トランプ米政権は、安全保障上重要なサプライチェーンの強化に向け、ウォール街の金融人材400人の採用を目指している。年俸は最大40万ドル(約6400万円)を提示する。

新たな採用制度では、年俸を大統領と同額の40万ドルに設定した。民間企業で保有するストックオプションを手放す必要もないとしている。

政府関係者によると、採用した人材は、安全保障に関わる重要なサプライチェーンや国内産業の育成を支援するための金融スキームの策定に携わる。関係者は匿名を条件に語った。

評価対象となる有望な案件が数百件に上る中、政府側で審査や評価を担う人材の不足が大きな課題となっている。高度な専門知識を持つ人材を確保することで、米国の産業基盤の強化につながる案件に公的資金をより迅速かつ効果的に振り向けられるようになるという。

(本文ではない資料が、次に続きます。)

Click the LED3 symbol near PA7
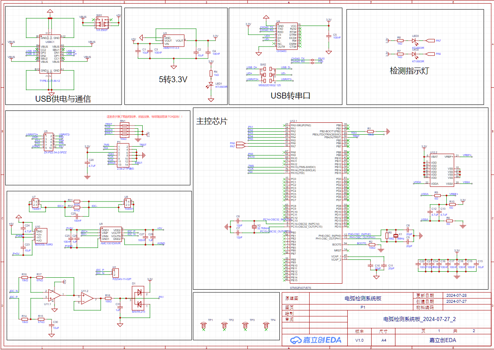Viewport: 494px width, 350px height. 415,41
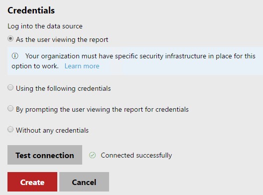Click the green success checkmark icon

[93, 155]
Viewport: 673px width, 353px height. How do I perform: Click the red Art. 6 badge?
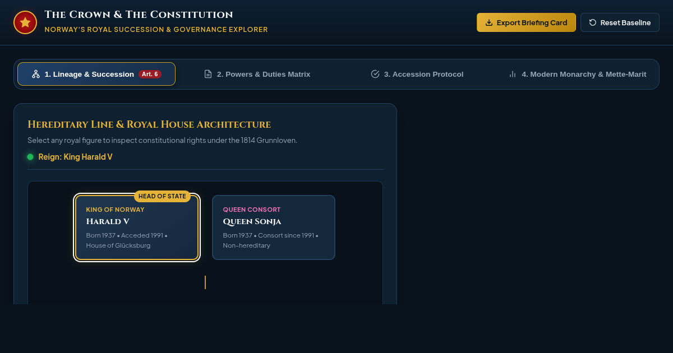click(150, 74)
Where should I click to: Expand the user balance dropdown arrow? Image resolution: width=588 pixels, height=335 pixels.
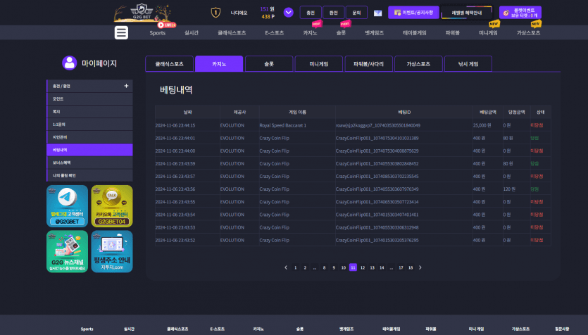tap(288, 12)
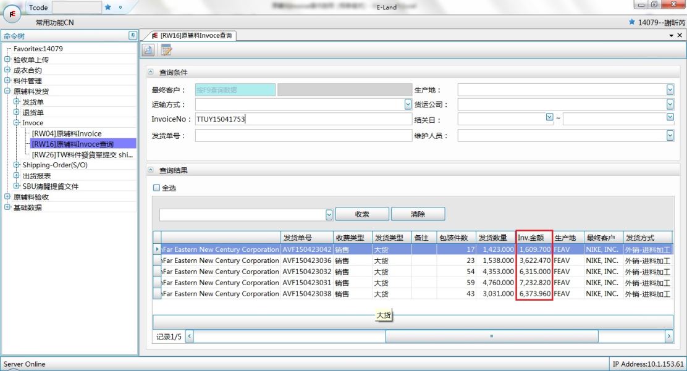Click the 收索 search button

[x=362, y=214]
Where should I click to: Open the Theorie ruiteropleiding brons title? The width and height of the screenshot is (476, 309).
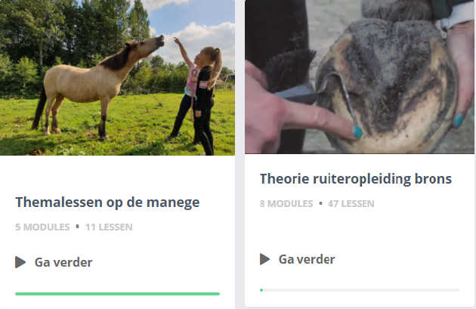point(356,179)
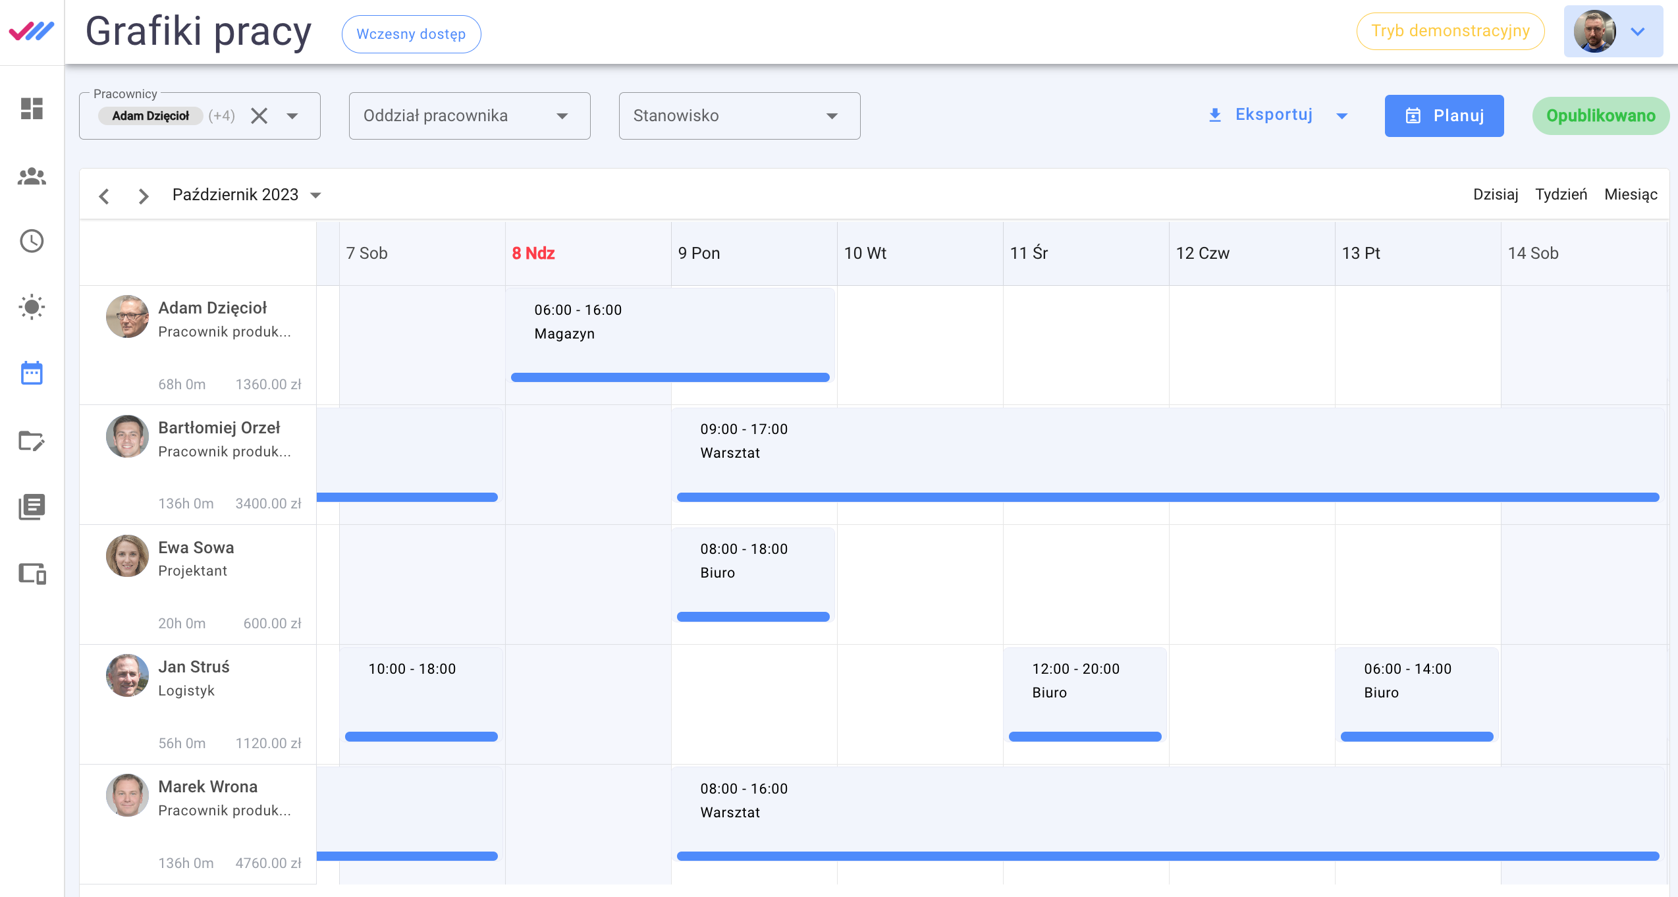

米人事管理局(OPM)のスコット・クーパー局長は今月、政府は長年にわたり、半導体や造船、重要鉱物などの戦略産業で案件組成の経験を持つ人材を十分に確保できないまま、重要なサプライチェーンの弱点解消に取り組んできたと語った。その上で、「トランプ大統領の下で、その状況は変わりつつある」と述べた。

クーパー氏自身も投資家として豊富な経験を持ち、著名ベンチャーキャピタル(VC)のアンドリーセン・ホロウィッツでマネージングパートナーを務めた経験がある。

この制度は、大型案件の組成や交渉、契約締結を担う金融人材を対象としている。ただ、こうした人材は、連邦政府での比較的短期間の勤務のために、ストックオプションなど民間企業の待遇を手放したがらない傾向がある。

連邦政府職員の年俸は、一般職が最高19万7200ドル、上級職が22万8000ドルだ。一方、今回新設する制度で採用する人材の初任給は閣僚級と同額の25万3100ドルとなる。最高で大統領と同額の40万ドルを受け取ることができる。

原題:White House to Woo Wall Street Dealmakers With $400,000 Jobs (1)(抜粋)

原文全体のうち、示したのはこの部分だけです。